Otuz Sekiz.

1.4K 125 12
                                    

Bölüm geçmişi anlatıyor. Ama ilişkilerin biraz ilerlediği zamanları.

İyi okumalar! ^^

**

"Neden öyle bakıyorsun?"

Gözlerim bana bakan ela gözler içinde kaybolmaya başlarken onun gülümsediğini gördüm.

Dudaklarını yaladı. "Yanımda böyle mükemmel bir kadın olduğu için şansılıyım.
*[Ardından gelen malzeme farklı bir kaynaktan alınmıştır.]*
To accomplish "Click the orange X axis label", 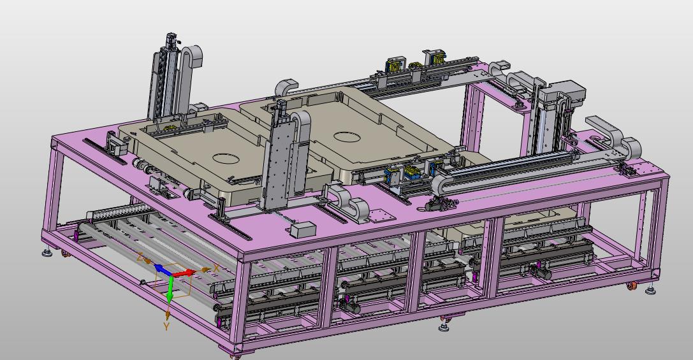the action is point(217,268).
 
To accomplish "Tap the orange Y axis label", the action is point(166,326).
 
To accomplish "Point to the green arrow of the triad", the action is point(170,289).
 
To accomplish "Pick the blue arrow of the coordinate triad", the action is point(162,270).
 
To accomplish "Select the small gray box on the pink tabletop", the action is point(303,229).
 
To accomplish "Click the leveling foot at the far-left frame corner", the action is point(47,253).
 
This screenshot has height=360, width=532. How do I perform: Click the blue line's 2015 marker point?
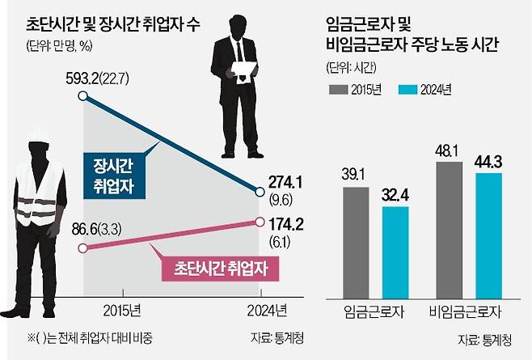point(82,96)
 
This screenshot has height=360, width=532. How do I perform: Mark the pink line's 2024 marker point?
point(260,221)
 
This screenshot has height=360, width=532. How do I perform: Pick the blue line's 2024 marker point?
point(260,193)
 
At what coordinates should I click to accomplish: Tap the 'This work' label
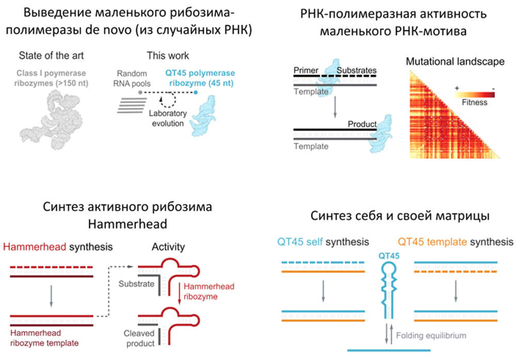(x=168, y=55)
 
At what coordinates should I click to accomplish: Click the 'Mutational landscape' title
(x=455, y=61)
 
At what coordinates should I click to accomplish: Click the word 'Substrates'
(x=357, y=70)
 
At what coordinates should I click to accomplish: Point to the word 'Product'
(x=362, y=124)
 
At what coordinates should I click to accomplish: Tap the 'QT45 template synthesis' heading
(x=454, y=241)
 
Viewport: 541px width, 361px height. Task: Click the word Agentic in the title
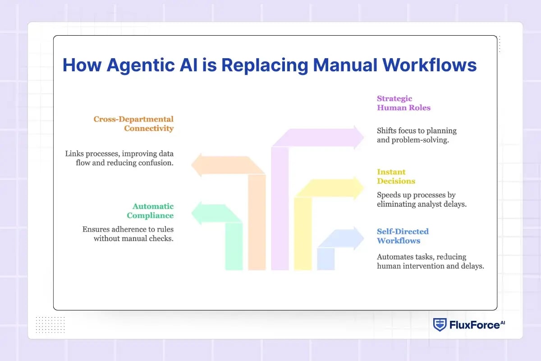pyautogui.click(x=139, y=65)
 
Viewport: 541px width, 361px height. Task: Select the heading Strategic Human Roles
pyautogui.click(x=403, y=103)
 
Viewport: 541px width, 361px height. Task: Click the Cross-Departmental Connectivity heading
pyautogui.click(x=133, y=124)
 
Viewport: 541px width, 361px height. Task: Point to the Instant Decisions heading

Üstelik kütüphanede."

Kimseyi rahatsız etmeden küçük bir gülüş sergiledim onun karşısında.

"Kütüphane özel bir yerdir Zayn. İçinde senin yaşadığın dünyadan yüzlercesini barındırır."

"Aslında benim istediğim tek dünya, içerisinde  senin olduğun dünya." Bana çapkınca göz kırptığında alt dudağımı dişleyerek sessiz bir nefes aldım.
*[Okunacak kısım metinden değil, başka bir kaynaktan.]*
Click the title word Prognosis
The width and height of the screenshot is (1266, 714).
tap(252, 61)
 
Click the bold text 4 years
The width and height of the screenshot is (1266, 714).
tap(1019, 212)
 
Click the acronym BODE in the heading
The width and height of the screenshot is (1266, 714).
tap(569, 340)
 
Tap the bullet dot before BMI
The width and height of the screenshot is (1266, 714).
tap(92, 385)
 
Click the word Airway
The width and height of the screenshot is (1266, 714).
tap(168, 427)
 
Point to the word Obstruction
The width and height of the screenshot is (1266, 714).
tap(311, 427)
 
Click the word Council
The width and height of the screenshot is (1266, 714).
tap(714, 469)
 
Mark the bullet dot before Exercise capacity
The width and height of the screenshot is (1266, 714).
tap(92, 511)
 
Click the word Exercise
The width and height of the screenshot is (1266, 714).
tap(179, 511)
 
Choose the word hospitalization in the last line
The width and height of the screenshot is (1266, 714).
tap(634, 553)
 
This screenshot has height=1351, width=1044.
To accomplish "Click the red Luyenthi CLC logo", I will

Kollarını masaya koyup başını yatırdığında gözlerini bir an olsun kırpmadan bana bakıyor gibiydi.

Bakışları çok içten ve güzeldi ama üzerimde hissetmek kusurluymuşum gibi bir duygu bırakıyordu içimde.

"Lütfen kes şunu." Ellerimle yüzümü kapatmamak için kendimi zor tutuyordum.

Kafasını olumsuz anlamda salladı. "Sen kitapları seviyorsan, bende filmleri seviyorum. Ve sen benim izlediğim en güzel filmsin."

Kurduğu her cümlede kalbimi yerinden kıpırdattığını hissedebiliyordum. Ama bunun doğru olduğundan emin değildim. Onu çok fazla tanımadan kalbimi öğrenmesine izin vermiştim sanki. İçimden bir ses bunun yanlış olduğunu söylüyordu. Onun gülüşlerinin beni bu kadar etkilemesine izin vermemeliydim.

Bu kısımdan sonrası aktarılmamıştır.